Archive: November, 2009

Studs: December 7th

 When Studs Terkel copped out on us on Halloween a year ago at age 96, he took from us a hard-left passion for social justice, a bawdy sense of humor and a raspy voice for the working class we’ll never replace.  But he left behind an amazing body of work we’ll be digging into for inspiration and entertainment for decades to come.  On Monday, December 7th at Georgetown University, Theodore Bikel, David Strathairn, Kathleen Chalfant and a cast of well-known actors from New York, Chicago and Washington, DC, will remind us of Studs’ genius with a concert-style reading (that means singing and story-telling and  Terkel-type jokes)  of Will the Circle Be Unbroken: Reflections on Death, Rebirth and Hunger for a Faith, an adaptation of his book of interviews on death and dying which he published in 2001. 
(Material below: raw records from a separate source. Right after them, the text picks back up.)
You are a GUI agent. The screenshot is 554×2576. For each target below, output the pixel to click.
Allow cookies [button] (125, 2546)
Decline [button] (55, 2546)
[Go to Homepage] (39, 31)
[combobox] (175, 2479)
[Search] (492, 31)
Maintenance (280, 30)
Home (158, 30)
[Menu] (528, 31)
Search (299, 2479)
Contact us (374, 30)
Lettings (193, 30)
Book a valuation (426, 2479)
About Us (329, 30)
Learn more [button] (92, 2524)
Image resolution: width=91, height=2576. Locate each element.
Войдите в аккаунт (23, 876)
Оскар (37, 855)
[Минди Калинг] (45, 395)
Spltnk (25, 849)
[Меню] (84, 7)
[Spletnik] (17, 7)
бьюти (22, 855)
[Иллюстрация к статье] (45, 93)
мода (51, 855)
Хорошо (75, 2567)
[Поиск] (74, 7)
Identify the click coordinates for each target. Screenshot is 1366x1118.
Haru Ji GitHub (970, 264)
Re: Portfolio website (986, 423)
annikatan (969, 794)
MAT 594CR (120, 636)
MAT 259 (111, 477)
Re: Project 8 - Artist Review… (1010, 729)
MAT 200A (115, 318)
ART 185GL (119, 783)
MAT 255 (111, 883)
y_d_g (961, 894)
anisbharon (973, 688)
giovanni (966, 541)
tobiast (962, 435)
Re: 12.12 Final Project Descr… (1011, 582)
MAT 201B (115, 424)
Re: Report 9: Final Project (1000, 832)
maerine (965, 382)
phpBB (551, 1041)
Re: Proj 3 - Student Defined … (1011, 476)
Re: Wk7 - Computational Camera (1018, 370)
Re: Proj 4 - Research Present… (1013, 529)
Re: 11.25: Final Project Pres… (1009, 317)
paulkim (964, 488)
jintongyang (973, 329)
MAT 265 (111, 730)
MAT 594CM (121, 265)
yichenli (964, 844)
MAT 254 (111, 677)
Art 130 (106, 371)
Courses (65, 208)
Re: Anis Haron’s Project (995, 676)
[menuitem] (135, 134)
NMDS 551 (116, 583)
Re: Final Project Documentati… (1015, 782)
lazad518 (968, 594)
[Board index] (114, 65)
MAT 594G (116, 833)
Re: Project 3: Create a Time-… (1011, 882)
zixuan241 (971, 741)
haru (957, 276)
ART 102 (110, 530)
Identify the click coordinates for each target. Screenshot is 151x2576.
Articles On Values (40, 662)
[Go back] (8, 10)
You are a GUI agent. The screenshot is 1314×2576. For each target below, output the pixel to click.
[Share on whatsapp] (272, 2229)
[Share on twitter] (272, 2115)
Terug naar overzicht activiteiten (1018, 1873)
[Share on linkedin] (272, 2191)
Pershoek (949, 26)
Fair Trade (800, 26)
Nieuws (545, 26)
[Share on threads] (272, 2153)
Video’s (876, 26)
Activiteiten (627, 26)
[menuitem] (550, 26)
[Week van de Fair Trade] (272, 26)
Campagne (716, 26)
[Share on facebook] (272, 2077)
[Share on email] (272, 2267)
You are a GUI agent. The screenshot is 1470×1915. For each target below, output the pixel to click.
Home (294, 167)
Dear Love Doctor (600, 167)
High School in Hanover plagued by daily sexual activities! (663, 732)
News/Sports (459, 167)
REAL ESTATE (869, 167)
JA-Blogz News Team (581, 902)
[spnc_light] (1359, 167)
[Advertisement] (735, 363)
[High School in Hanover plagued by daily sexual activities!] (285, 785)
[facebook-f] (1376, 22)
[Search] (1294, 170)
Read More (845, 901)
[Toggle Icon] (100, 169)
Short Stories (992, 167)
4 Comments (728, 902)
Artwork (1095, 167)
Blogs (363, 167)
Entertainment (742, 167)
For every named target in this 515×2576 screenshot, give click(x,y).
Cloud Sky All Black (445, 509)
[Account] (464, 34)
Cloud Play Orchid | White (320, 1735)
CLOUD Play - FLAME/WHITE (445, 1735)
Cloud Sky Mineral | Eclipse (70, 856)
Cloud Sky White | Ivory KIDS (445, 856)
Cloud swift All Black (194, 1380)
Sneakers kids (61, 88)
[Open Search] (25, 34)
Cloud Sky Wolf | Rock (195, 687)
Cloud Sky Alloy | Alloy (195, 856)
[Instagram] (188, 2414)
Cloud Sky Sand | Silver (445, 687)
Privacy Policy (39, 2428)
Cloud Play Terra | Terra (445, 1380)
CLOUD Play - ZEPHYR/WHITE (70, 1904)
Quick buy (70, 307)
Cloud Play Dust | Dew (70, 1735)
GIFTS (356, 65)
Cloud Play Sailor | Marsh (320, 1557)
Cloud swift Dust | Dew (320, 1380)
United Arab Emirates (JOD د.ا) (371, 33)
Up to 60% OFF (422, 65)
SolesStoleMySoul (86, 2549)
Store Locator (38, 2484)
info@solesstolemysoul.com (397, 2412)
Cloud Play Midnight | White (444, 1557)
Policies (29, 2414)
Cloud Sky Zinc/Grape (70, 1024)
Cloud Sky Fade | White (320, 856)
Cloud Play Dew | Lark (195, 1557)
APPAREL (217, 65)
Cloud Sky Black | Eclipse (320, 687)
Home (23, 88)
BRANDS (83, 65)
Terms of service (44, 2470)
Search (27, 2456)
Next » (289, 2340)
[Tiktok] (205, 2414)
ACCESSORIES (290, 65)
Studs Terkel’s Wikipedia page says he was an author, historian, radio personality and an actor.  They left out blacklisted television star, outrageous curmudgeon, relentless raconteur, open-heart surgery survivor, lawyer, union organizer, sports nut, Obamaphile and generally obnoxious professional Chicagoan.  The son of penniless Russian immigrants, he got his start in broadcasting in the 1930s with the Works Progress Administration’s Federal Writer’s project.  His radio program, The Studs Terkel Program, ran for forty-five years on WFMT in Chicago. His 18 books, most of them oral histories taken from interviews he conducted, documented the ravages of the Great Depression, the horror of World War II, and the often savage world confronted by workers and their families.  Somehow, he always siphoned off a mug of hope from the cesspool of capitalism he confronted every day with anger and wit.  For Will the Circle be Unbroken, he followed his lifelong pattern of interviewing regular folks — parents, medics, patients, teachers and clergy — as well as biggies like Kurt Vonnegut, Uta Hagen, Doc Watson and himself. 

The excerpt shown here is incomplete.